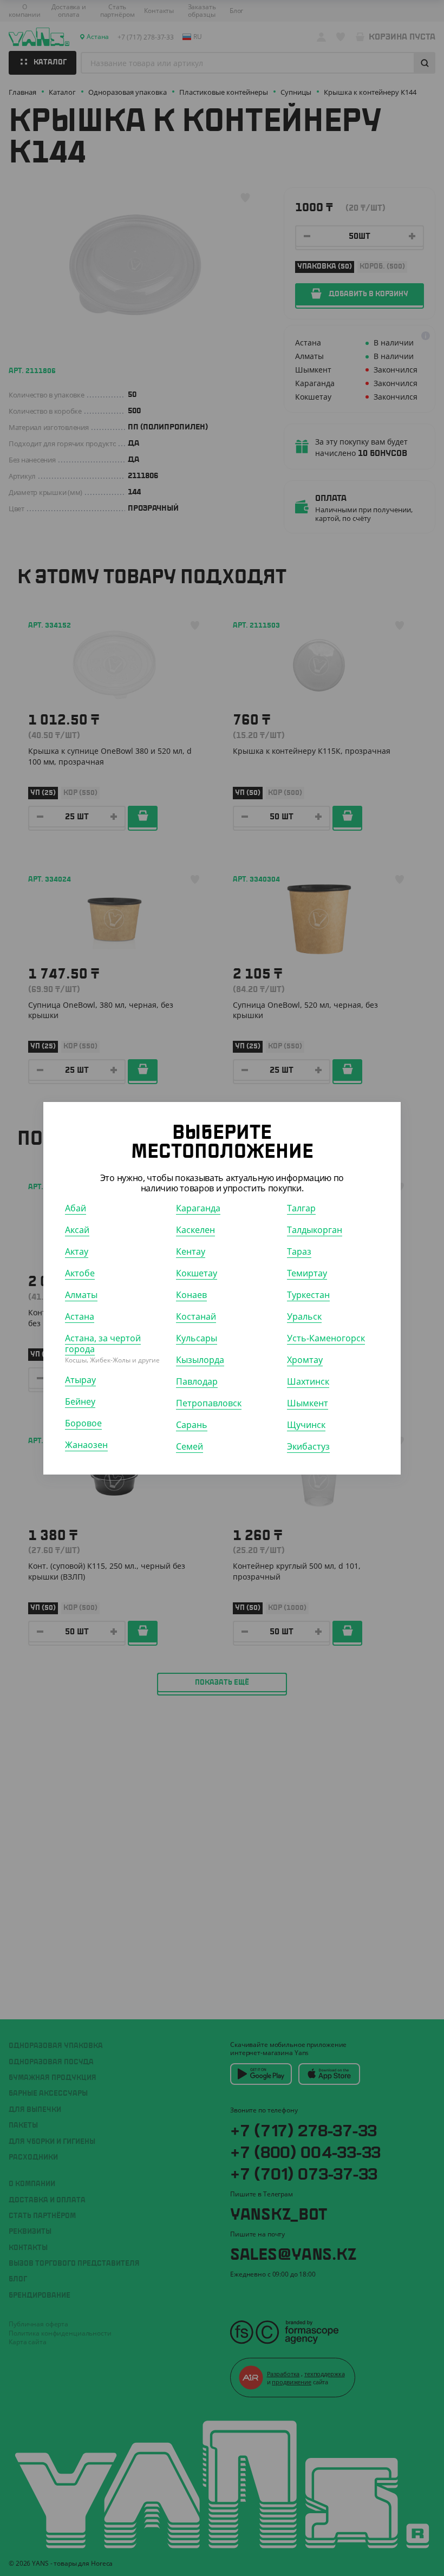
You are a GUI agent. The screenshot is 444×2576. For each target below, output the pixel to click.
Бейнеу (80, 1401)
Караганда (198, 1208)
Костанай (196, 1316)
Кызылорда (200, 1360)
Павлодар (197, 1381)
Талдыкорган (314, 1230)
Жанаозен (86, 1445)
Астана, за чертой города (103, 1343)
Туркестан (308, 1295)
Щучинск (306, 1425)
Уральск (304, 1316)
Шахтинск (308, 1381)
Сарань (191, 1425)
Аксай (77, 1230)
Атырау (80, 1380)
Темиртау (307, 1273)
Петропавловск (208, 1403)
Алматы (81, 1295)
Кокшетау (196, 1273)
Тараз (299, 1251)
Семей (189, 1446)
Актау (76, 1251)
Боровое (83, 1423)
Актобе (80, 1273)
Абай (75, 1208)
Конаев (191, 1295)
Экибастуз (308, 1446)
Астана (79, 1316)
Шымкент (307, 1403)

-=-=-=-=-

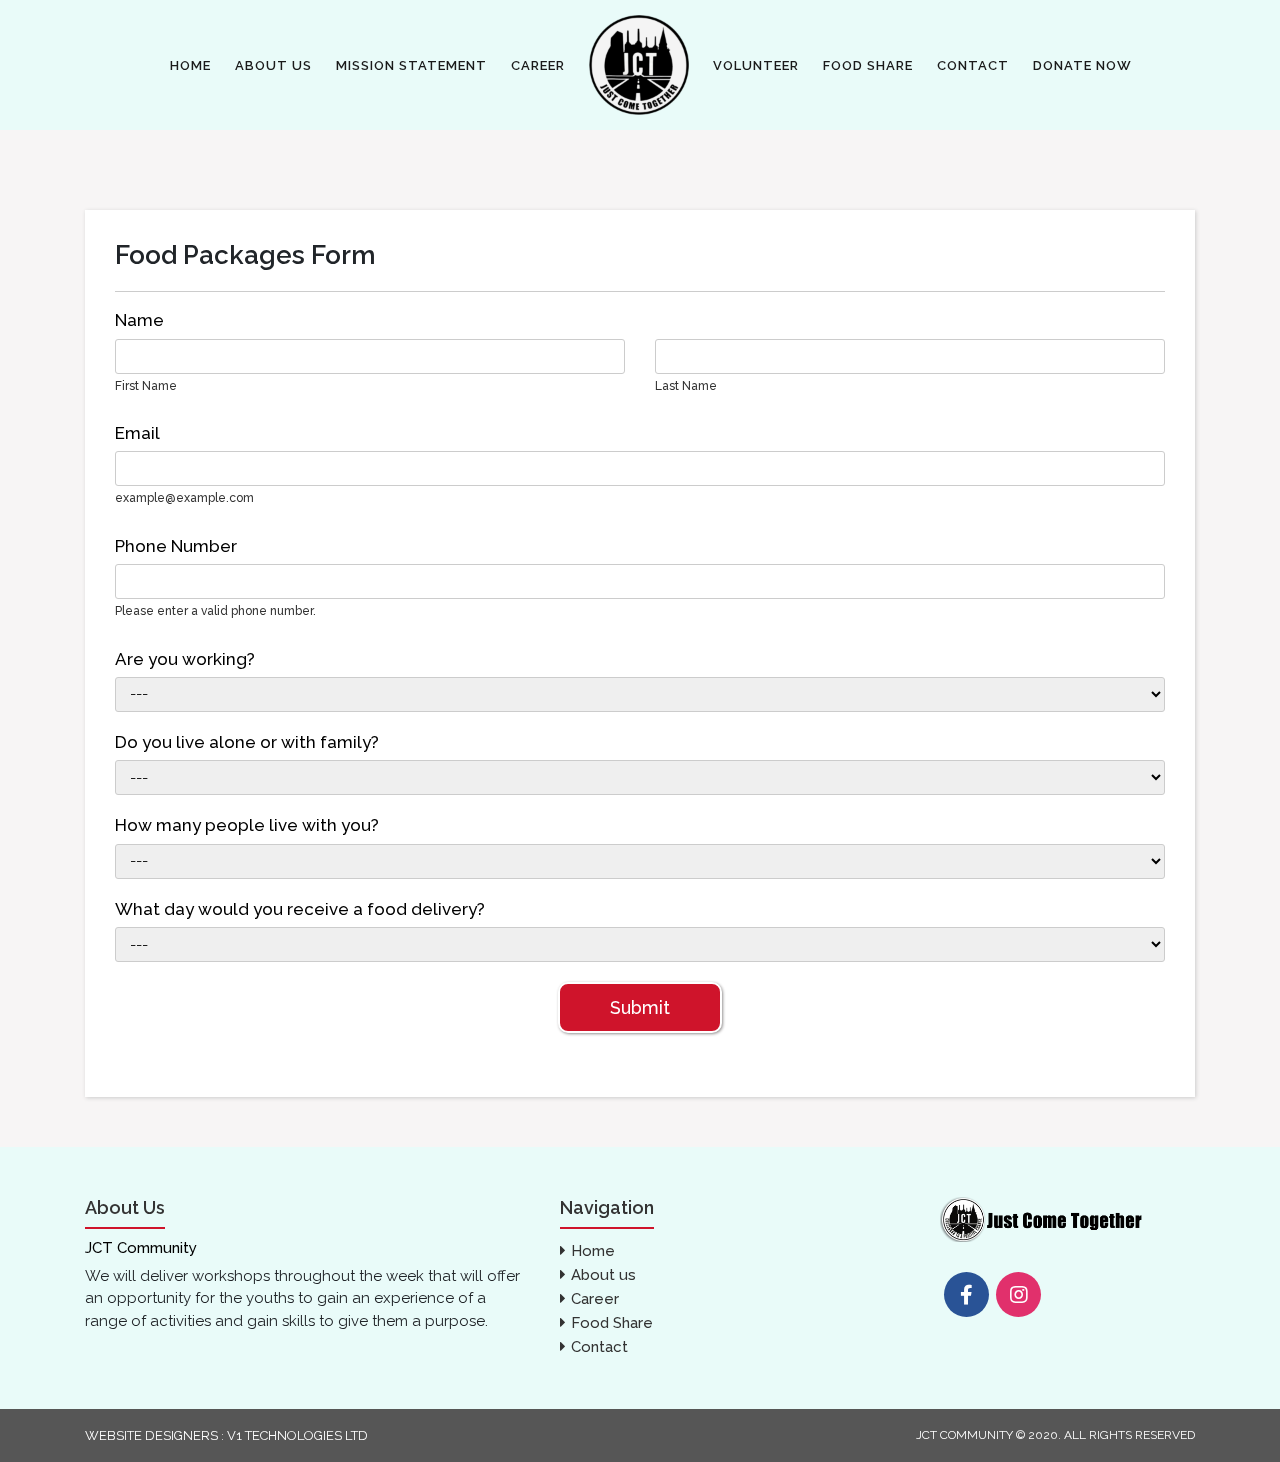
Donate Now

-=-=-=-=-

◆ Problem requirements ◆
Please give back exactly the lines of the listing above that run from the one containing "Сарань (191, 1425)" through the one containing "Шымкент (307, 1403)", and only those.

◆ Response area ◆
Сарань (191, 1425)
Аксай (77, 1230)
Атырау (80, 1380)
Темиртау (307, 1273)
Петропавловск (208, 1403)
Алматы (81, 1295)
Кокшетау (196, 1273)
Тараз (299, 1251)
Семей (189, 1446)
Актау (76, 1251)
Боровое (83, 1423)
Актобе (80, 1273)
Абай (75, 1208)
Конаев (191, 1295)
Экибастуз (308, 1446)
Астана (79, 1316)
Шымкент (307, 1403)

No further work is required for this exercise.